The Akita paired with a jet nebulizer still has the problem of drug waste in the form of a high residual left in the nebulizer. The Akita2 Apixneb®
was developed to solve that problem by coupling Akita technology with a vibrating mesh aerosol generator with a low residual volume. This new system was used in a deposition study for radiolabeled AAT in 20 subjects (healthy, AAT-deficient, or CF).(18)
Inspired flow rate was set to 250
mL/sec, and between 70 and 73% of the nominal dose was deposited in the lungs, regardless of baseline lung function. The amount of time to deliver approximately 50
mg of AAT to the lung ranged between 5 and 15
min for most subjects.(18)
If we extrapolate the I-neb AAD System in TIM-9 data, the estimated time of delivery of 50
mg AAT would be about 8 to 9 minutes, similar to the Akita2 Apixneb study.

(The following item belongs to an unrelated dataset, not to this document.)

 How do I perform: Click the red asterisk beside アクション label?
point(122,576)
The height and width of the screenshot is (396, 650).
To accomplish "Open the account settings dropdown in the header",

The I-neb AAD System and the Akita2 Apixneb both have the capability of delivering large amounts of AAT to the lung in a reasonable time period. They both can control the inhalation pattern and pulse the aerosol in the desired portion of the breath, targeting the lower airways in a precise, reproducible manner. The devices differ in the way they accomplish this goal. The Akita has a compressor that supplies the low airflow and set inspired volume, forcing the patient to breathe in the prescribed manner. The Akita smart card is programmed based on the lung volume of the patient at one point in time. If the patient becomes ill and their lung function declines, the Akita is unable to change unless another smart card is supplied with the new information. On the other hand, the I-neb AAD System uses built-in electronics to continuously monitor the breathing pattern. It coaxes the patient to breathe in a slow, deep fashion through feedback mechanisms, and if the lung function acutely changes, the I-neb AAD System algorithm quickly adjusts to get the best effort possible from the patient at that time. The I-neb AAD System is also battery powered, smaller in size, and portable. These factors and the demonstrated time savings from using the I-neb AAD System with TIM(19)
make this device more convenient to use for CF patients.